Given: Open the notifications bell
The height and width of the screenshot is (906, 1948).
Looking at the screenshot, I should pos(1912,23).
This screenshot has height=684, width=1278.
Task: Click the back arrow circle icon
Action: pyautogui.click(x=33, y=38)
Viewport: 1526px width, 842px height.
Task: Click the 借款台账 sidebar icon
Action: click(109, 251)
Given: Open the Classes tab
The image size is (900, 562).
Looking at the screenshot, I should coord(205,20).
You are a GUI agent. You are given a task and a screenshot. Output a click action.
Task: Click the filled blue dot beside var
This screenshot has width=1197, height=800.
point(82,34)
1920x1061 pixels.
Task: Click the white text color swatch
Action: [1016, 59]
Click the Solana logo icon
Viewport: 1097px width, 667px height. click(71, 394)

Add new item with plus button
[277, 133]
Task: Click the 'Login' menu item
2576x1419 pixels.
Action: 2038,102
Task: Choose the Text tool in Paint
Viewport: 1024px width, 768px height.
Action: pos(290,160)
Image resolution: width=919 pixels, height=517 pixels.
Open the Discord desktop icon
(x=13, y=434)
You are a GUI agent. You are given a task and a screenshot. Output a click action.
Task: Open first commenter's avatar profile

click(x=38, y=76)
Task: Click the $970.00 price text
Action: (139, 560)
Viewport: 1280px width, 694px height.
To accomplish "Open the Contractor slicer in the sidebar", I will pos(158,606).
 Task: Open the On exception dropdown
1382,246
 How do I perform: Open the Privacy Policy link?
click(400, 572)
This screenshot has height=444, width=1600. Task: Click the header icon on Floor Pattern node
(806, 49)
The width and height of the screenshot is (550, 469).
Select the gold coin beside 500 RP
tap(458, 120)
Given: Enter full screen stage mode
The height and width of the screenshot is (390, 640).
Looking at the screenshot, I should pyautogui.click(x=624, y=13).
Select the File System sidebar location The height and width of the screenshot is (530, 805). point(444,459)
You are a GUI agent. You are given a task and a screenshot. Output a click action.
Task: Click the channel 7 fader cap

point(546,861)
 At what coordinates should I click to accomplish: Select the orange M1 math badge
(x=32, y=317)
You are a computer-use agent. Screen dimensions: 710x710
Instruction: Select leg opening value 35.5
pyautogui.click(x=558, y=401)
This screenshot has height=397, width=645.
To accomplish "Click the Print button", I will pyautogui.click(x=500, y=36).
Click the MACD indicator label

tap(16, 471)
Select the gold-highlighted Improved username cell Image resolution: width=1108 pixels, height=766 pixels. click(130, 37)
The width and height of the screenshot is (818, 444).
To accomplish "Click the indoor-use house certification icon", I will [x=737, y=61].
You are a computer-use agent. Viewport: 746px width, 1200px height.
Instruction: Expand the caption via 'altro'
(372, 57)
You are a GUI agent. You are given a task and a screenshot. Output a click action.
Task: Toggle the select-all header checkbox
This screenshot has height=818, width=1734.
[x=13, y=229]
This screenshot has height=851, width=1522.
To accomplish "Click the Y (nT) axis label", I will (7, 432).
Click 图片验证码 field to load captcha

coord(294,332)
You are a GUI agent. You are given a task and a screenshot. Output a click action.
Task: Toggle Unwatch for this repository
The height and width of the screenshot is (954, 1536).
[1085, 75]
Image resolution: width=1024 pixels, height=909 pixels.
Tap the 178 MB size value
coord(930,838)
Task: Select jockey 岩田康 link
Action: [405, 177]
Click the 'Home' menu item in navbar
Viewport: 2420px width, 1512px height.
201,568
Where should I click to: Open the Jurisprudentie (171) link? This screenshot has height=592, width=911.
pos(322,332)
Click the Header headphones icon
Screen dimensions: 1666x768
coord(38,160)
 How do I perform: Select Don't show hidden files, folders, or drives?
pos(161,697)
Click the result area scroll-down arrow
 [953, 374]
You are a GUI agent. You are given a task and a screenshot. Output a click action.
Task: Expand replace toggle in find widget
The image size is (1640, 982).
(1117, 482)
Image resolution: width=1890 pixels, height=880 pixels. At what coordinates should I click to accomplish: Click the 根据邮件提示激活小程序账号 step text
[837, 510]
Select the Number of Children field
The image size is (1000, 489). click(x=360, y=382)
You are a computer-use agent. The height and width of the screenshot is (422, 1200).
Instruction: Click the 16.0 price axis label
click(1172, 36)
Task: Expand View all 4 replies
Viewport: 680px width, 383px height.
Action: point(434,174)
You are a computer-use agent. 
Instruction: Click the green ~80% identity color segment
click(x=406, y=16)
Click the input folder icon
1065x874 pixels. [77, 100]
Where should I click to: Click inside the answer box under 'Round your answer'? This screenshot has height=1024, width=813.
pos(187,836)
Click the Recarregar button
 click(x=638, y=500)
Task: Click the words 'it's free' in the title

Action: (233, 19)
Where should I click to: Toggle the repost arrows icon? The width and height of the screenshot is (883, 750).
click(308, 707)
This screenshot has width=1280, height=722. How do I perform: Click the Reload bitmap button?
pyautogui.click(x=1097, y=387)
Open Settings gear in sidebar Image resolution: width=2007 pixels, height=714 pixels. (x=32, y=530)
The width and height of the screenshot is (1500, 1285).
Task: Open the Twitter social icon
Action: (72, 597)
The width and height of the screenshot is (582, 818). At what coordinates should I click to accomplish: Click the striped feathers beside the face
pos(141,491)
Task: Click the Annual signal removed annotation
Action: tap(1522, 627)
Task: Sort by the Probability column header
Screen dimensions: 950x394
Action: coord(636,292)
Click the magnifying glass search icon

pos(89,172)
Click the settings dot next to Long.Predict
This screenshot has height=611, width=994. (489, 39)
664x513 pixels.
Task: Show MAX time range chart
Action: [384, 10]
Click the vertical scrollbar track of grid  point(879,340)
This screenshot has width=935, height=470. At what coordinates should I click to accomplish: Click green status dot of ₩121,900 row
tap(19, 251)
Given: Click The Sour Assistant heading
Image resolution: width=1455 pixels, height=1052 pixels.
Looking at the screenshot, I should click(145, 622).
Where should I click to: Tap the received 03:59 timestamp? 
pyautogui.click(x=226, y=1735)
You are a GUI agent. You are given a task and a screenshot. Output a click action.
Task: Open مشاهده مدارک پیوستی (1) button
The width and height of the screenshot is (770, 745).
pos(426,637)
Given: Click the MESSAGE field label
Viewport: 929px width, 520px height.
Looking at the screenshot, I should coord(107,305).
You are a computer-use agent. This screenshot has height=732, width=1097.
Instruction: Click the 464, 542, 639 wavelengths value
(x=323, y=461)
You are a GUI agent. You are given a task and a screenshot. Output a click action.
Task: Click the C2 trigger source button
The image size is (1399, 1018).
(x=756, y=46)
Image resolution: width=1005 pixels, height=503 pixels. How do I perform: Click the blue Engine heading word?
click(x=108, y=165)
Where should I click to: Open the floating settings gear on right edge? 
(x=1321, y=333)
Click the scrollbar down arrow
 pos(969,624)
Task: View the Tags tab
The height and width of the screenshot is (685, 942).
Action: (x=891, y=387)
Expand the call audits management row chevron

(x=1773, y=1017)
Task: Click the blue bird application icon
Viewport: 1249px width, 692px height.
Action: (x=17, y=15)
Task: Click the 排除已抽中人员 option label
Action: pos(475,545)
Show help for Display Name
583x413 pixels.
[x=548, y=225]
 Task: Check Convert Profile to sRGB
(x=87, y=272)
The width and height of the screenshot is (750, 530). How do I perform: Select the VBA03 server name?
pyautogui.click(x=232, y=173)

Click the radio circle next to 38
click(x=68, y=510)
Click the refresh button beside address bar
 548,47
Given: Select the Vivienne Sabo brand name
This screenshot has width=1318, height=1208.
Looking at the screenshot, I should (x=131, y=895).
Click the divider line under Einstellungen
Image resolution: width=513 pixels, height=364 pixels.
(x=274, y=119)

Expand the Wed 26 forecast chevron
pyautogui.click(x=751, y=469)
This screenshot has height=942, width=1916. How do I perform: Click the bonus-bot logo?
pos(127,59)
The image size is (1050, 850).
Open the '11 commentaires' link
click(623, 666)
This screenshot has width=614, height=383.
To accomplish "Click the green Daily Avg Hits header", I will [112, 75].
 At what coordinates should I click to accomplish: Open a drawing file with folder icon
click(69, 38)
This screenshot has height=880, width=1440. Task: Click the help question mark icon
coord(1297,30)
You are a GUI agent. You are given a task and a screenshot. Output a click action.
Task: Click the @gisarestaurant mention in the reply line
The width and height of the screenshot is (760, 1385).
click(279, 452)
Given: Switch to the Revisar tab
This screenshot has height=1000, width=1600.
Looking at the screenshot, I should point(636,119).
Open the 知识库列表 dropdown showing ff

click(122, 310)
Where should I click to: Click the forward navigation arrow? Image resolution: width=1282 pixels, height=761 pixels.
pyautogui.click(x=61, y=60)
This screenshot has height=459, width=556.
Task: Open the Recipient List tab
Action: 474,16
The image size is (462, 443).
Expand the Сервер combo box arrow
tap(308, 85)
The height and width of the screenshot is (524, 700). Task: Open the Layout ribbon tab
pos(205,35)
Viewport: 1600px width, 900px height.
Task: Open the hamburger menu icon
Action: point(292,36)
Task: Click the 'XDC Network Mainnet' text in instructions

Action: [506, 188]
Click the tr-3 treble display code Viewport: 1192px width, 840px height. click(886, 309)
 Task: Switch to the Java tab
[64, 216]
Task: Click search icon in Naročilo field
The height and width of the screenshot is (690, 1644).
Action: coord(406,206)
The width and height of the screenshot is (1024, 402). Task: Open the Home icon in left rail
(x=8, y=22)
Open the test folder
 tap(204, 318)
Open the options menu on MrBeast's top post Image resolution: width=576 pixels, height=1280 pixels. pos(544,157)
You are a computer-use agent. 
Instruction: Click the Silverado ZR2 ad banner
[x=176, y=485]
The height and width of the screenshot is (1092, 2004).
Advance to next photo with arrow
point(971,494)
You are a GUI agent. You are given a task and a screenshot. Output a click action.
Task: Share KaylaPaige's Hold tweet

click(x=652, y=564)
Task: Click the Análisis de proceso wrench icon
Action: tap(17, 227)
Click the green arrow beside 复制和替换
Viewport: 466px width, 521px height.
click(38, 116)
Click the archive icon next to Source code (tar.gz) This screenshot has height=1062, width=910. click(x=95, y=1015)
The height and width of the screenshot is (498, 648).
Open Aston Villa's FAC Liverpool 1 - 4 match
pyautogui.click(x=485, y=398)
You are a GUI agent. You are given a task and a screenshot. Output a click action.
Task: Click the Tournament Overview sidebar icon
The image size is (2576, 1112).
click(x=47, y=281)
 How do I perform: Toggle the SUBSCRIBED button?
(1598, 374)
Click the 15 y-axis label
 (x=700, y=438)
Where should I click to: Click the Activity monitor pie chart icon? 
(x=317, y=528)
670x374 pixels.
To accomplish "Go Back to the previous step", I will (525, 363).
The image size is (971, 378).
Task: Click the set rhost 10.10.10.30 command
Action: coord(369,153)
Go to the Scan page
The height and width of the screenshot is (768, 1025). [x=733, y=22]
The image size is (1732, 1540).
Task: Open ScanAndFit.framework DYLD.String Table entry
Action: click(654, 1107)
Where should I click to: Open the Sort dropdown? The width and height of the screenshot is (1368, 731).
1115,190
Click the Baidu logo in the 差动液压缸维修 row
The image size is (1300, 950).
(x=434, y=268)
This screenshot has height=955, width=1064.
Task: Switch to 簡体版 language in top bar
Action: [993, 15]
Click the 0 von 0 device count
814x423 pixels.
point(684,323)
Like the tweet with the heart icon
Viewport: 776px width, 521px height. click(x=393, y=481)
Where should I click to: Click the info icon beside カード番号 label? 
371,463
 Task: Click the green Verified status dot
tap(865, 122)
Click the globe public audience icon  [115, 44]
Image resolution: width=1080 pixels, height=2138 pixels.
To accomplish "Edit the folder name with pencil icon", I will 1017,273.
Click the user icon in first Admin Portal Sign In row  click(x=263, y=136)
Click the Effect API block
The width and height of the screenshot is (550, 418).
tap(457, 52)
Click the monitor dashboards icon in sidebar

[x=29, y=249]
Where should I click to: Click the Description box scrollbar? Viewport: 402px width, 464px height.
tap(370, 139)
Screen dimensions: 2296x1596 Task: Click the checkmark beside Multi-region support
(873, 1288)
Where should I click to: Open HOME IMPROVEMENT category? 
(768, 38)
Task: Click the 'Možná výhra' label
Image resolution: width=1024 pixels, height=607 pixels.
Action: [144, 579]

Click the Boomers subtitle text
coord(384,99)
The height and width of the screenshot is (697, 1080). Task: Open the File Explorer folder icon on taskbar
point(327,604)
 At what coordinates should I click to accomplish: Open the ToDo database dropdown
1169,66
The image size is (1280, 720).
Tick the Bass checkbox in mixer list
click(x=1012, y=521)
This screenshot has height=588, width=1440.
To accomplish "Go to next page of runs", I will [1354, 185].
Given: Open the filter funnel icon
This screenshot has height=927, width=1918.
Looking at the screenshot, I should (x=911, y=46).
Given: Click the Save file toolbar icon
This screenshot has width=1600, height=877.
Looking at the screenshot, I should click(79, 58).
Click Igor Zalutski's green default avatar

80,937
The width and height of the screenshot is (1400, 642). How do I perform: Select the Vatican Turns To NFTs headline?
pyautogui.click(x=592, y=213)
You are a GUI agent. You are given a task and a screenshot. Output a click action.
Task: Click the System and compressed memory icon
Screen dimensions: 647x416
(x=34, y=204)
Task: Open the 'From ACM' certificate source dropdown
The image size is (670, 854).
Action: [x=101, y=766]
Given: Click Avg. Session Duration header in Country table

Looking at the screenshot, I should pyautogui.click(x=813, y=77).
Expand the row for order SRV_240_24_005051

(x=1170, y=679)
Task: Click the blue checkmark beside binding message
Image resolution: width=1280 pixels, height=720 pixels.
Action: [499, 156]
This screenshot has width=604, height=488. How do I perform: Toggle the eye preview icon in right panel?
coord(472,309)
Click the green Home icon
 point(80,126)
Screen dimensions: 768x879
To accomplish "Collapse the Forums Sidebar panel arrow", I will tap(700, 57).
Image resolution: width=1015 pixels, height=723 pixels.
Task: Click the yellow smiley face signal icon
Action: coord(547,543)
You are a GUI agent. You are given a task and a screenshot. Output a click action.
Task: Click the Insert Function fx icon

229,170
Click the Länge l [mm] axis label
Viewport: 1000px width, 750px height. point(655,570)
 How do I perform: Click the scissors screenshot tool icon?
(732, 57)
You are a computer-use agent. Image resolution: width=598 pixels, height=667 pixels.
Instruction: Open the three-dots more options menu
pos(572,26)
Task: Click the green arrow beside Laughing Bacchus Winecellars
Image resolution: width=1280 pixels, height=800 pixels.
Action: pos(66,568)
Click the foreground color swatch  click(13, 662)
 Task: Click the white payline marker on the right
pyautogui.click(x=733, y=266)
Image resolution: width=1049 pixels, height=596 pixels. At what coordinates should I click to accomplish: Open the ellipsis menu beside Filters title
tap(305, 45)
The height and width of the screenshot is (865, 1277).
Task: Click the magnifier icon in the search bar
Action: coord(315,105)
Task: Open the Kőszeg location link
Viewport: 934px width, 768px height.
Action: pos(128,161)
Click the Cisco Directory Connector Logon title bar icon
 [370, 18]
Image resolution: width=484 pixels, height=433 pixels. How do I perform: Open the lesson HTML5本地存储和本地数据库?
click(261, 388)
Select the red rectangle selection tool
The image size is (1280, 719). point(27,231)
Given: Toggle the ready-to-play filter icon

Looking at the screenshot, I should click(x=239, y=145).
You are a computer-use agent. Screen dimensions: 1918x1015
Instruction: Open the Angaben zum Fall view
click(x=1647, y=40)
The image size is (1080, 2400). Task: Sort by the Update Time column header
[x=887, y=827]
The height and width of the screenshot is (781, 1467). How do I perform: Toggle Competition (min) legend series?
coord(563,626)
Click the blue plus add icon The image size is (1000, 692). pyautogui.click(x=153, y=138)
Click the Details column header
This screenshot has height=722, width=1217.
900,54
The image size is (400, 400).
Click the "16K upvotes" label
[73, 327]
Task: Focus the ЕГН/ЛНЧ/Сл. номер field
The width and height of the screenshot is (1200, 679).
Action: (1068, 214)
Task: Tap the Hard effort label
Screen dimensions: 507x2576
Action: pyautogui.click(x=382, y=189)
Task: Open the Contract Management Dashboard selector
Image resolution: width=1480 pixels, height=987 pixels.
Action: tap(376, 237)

▸ **WORK INSTRUCTIONS**
Extract the lines of the preceding material that run from the line with "The height and width of the screenshot is (390, 640)." through the line with "This screenshot has height=851, width=1522.", inclusive, reproducing them exactly and adding nothing.

▸ **WRITTEN SOLUTION**
The height and width of the screenshot is (390, 640).
Looking at the screenshot, I should pyautogui.click(x=624, y=13).
Select the File System sidebar location The height and width of the screenshot is (530, 805). point(444,459)
You are a GUI agent. You are given a task and a screenshot. Output a click action.
Task: Click the channel 7 fader cap

point(546,861)
 At what coordinates should I click to accomplish: Select the orange M1 math badge
(x=32, y=317)
You are a computer-use agent. Screen dimensions: 710x710
Instruction: Select leg opening value 35.5
pyautogui.click(x=558, y=401)
This screenshot has height=397, width=645.
To accomplish "Click the Print button", I will pyautogui.click(x=500, y=36).
Click the MACD indicator label

tap(16, 471)
Select the gold-highlighted Improved username cell Image resolution: width=1108 pixels, height=766 pixels. click(130, 37)
The width and height of the screenshot is (818, 444).
To accomplish "Click the indoor-use house certification icon", I will [x=737, y=61].
You are a computer-use agent. Viewport: 746px width, 1200px height.
Instruction: Expand the caption via 'altro'
(372, 57)
You are a GUI agent. You are given a task and a screenshot. Output a click action.
Task: Toggle the select-all header checkbox
This screenshot has height=818, width=1734.
[x=13, y=229]
This screenshot has height=851, width=1522.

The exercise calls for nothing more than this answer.